|
İBNÜ’L-ESİR |
4. CİLT |
ABDURRAHMAN'IN
RUTBİL'İN YANINA GİTMESİ VE
KENDİSİYLE
ARKADAŞLARININ BAŞINA GELENLER
Abdurrahman
Meskin'de yenilip geri çekilince Sicistan'a doğru yola koyuldu. Haccac O'nun
peşine oğlu Muhammed ile Lahmlı Umare bin Temim'İ gönderdi. Ordu komutanlığını
da Umare'ye verdi. Umare Sus'ta Abdurrahman'a yetişip bir süre çarpıştıysa da,
Abdurrahman beraberindekilerle birlikte geri çekilip kaçtı ve Sabür'a kadar
geldiler. Orada bulunan Kürtler Abdurrahman'ın etrafında toplandılar. Umare
Akabe'de onlarla şiddetli bir şekilde çarpıştı. Sonunda Umare ve
beraberindekilerin birçoğu yaralandı, Umare geri çekilip Akabe 'yi onlara
bıraktı.
Abdurrahman
Kerman'a varıncaya kadar yoluna devam etti. Umare de onların peşinden
gidiyordu. Şamlıların bazıları Kerman geçitIerinden birinde bir kervansaraya
girdi. Bu sarayın içinde Küfelilerden birisinin Yeşktırlu İbn Hillize'nin
uzunca bir şiirini yazmış olduğunu gördü:
‘‘Ne
esefler, ne ahlar ediyorum; O karşılaştıklanmız yaktı yüreği. Dini de,
dünyalığı da bıraktık, Hanımlan, çocukları teslim ettik yad ellere. Bizler
dinine bağlı kimseler değildik ki, Musibetlere karşı sabredebilelim. Dünyalık
peşinde kimseler de değildik ki, Din için olmasa bile bari onları koruyaZım.

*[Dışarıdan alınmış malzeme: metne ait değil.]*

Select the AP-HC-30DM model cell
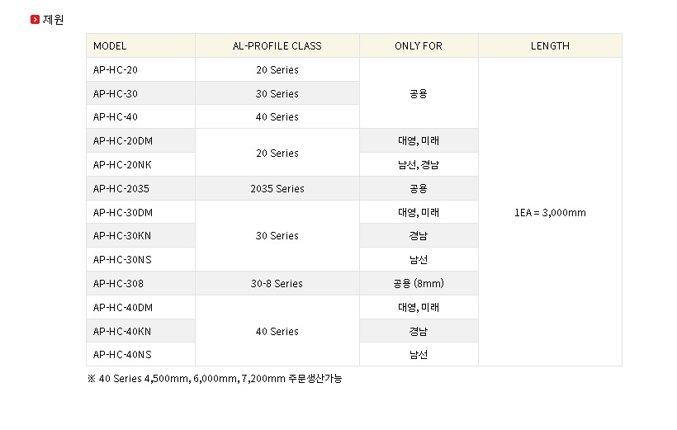This screenshot has height=430, width=677. coord(140,212)
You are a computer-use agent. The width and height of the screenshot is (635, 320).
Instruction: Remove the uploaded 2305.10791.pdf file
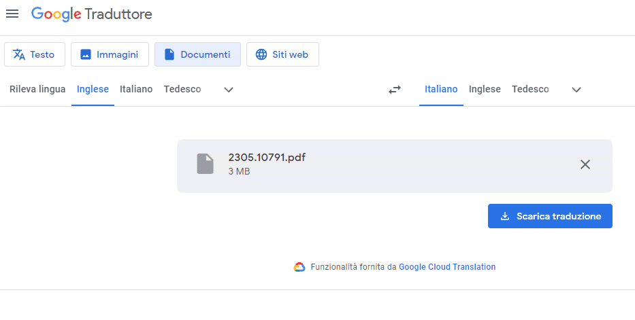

Yurtlarımızı bıraktık Aklı azgınlara, Kara Enbiltı 'na ve Eş'arilere.’‘
Abdurrahman
Kerman'a vardığında Kerman amili onu ağırlamak için gerekli hazırlıklarını da
yapmış olarak yanına geldi. Daha sonra Abdurrahman Sicistan'a doğru yola
koyuldu ve Zerenc'e vardı. Zerenc amili şehrin kapılarını kapatıp
Abdurrahman'ın içeriye girmesine imkan vermedi. Abdurrahman bir kaç gün burayı
fethetmek için kaldıysa da buna imkan bulamadığı için Büst'e gitti. Kendisi
daha önce Büst'e Şeybanlı İyad bin Himyan bin Hişam es-Sedusiyi amil olarak
tayin etmişti. İyad Abdurrahman'ı güzel bir şekilde karşıladı ve onu misafir
ederek ağırladı. Ancak arkadaşlarının gafıl oldukları bir şurada İyad
Abdurrahman'ı yakalayıp onu zincire vurdu. Böylelikle Haccac'ın yanında emniyet
duyabilecek bir duruma gelmek istemişti.
Türklerin
hükümdarı Rutbil Abdurrahman'ın geldiğini haber aldığından O'nu karşılamak için
yola koyulmuştu. Ancak İyad O'nu yakalayınca Rutbil Büst şehrinin yakınlarında
durup İyad'a haber göndererek şöyle dedi: "Allah'a yemin ederim, hoşuna
gitmeyecek bir şey ile O'nu rahatsız edersen, yahut da en basit bir zarar
verirsen, ya da O'ndan kıldan yapılmış bir ip parçası bile alacak olursan seni
oradan indirip beraberindekilerle birlikte öldürmedikçe, çoluğunuzu çocuğunuzu
esir almadıkça, mallarınızı da ganimet olarak elime geç irmedikçe buradan
ayrılmayacağım." Bunun üzerine İyad O'ndan eman isteyerek Abdurrahman'ı
serbest bıraktı. Daha sonra Abdurrahman İyad'ı öldürmek istediyse de Rutbil
O'nu alıkoydu.
Bundan
sonra Abdurrahman Rutbil ile birlikte O'nun ülkesine gitti.
Rutbil
O'na misafirperverlik ve saygı gösterdi, ikramda bulundu. Abdurrahman ile
birlikte bulunan ileri gelenlerle komutanlar arasından Haccac'ın emanını kabul
etmeyip her yerde Haccac'a karşı düşmanlık bayrağını açmış, yenilgiye uğramış
pek çok kişi Abdurrahman'ı adım adım takip ederek Sicistan'a kadar vardılar.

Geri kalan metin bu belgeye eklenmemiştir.